Dari keterangan di atas, dapat disimpulkan bahwa para ahli


kebudayaan mempunyai pendapat yang berbeda di dalam
memandang hubungan antara agama dan kebudayaan. Kelompok
pertama menganggap bahwa Agama merupakan sumber kebudayaaan
atau dengan kata lain bahwa kebudayaan merupakan bentuk nyata
dari agama itu sendiri. Pendapat ini diwakili oleh Hegel. Kelompok
kedua, yang di wakili oleh Pater Jan Bakker, menganggap bahwa
kebudayaan tidak ada hubungannya sama sekali dengan agama. Dan
kelompok ketiga, yeng menganggap bahwa agama merupakan bagian
dari kebudayaan itu sendiri.

Untuk melihat manusia dan kebudayaannya, Islam tidaklah


memandangnya dari satu sisi saja. Islam memandang bahwa manusia
mempunyai dua unsur penting, yaitu unsur tanah dan unsur ruh yang
ditiupkan Allah kedalam tubuhnya. Ini sangat terlihat jelas di dalam
firman Allah Qs As Sajdah 7-9 : “ ( Allah)-lah Yang memulai penciptaan
manusia dari tanah, kemudian Dia menciptakan keturunannya dari
saripati air yan hina ( air mani ). Kemudian Dia menyempurnakan dan
meniupkan ke dalam ( tubuh )-nya roh ( ciptaan)-Nya “

Selain menciptakan manusia, Allah swt juga menciptakan


makhluk yang bernama Malaikat, yang hanya mampu mengerjakan
perbuatan baik saja, karena diciptakan dari unsur cahaya. Dan juga
menciptakan Syetan atau Iblis yang hanya bisa berbuat jahat , karena
diciptkan dari api. Sedangkan manusia, sebagaimana tersebut di atas,
merupakan gabungan dari unsur dua makhluk tersebut.
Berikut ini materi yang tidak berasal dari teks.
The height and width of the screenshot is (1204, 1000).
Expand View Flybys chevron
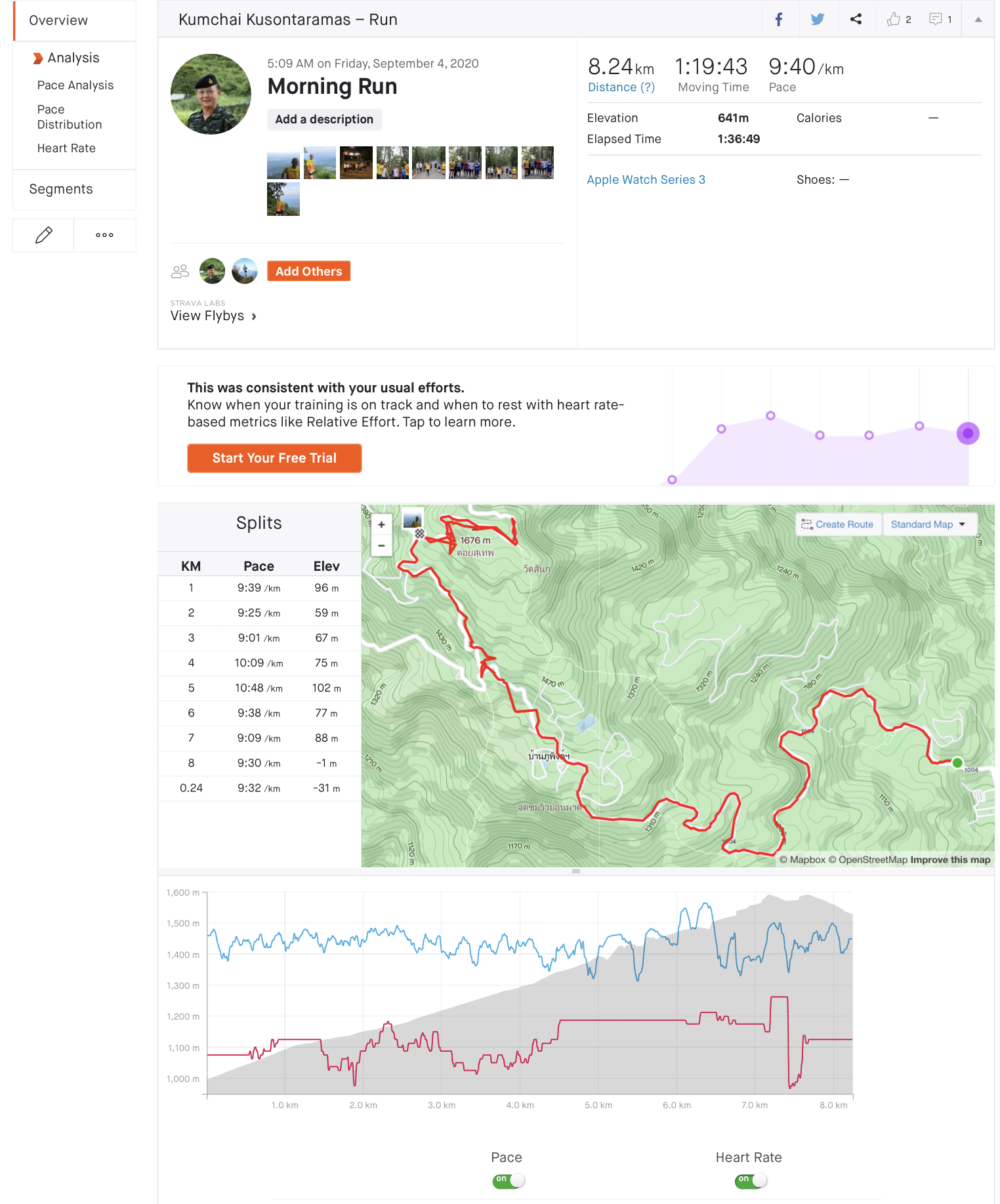coord(254,316)
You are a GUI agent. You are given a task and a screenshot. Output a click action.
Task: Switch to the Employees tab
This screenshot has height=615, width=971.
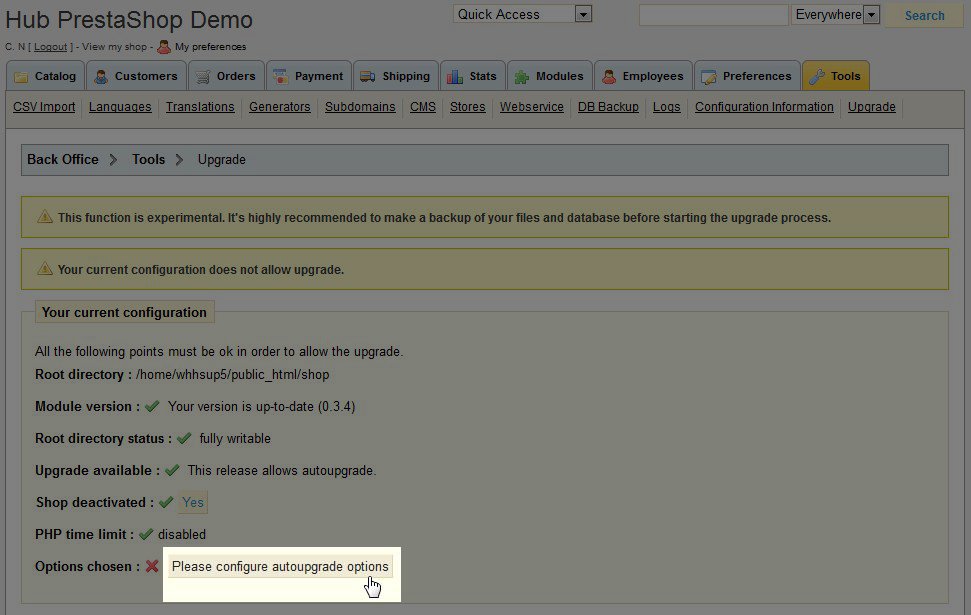[642, 76]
Dalam suatu hadits disebutkan bahwa manusia ini mempunyai


dua pembisik ; pembisik dari malaikat , sebagi aplikasi dari unsur ruh
yang ditiupkan Allah, dan pembisik dari syetan, sebagai aplikasi dari
unsur tanah. Kedua unsur yang terdapat dalam tubuh manusia
tersebut, saling bertentangan dan tarik menarik. Ketika manusia
melakukan kebajikan dan perbuatan baik, maka unsur malaikatlah
yang menang, sebaliknya ketika manusia berbuat asusila, bermaksiat
dan membuat kerusakan di muka bumi ini, maka unsur syetanlah yang
menang. Oleh karena itu, selain memberikan bekal, kemauan dan
kemampuan yang berupa pendengaran, penglihatan dan hati, Allah
juga memberikan petunjuk dan pedoman, agar manusia mampu
menggunakan kenikmatan tersebut untuk beribadat dan berbuat baik
di muka bumi ini.

Allah telah memberikan kepada manusia sebuah kemampuan


dan kebebasan untuk berkarya, berpikir dan menciptakan suatu
kebudayaan. Di sini, Islam mengakui bahwa budaya merupakan hasil
karya manusia. Sedang agama adalah pemberian Allah untuk
kemaslahatan manusia itu sendiri. Yaitu suatu pemberian Allah kepada
manusia untuk mengarahkan dan membimbing karya-karya manusia
agar bermanfaat, berkemajuan, mempunyai nilai positif dan
mengangkat harkat manusia. Islam mengajarkan kepada umatnya
untuk selalu beramal dan berkarya, untuk selalu menggunakan pikiran
yang diberikan Allah untuk mengolah alam dunia ini menjadi sesuatu
yang bermanfaat bagi kepentingan manusia. Dengan demikian, Islam
telah berperan sebagai pendorong manusia untuk “ berbudaya “. Dan
dalam satu waktu Islamlah yang meletakkan kaidah, norma dan
pedoman. Sampai disini, mungkin bisa dikatakan bahwa kebudayaan
itu sendiri, berasal dari agama. Teori seperti ini, nampaknya lebih
dekat dengan apa yang dinyatakan Hegel di atas.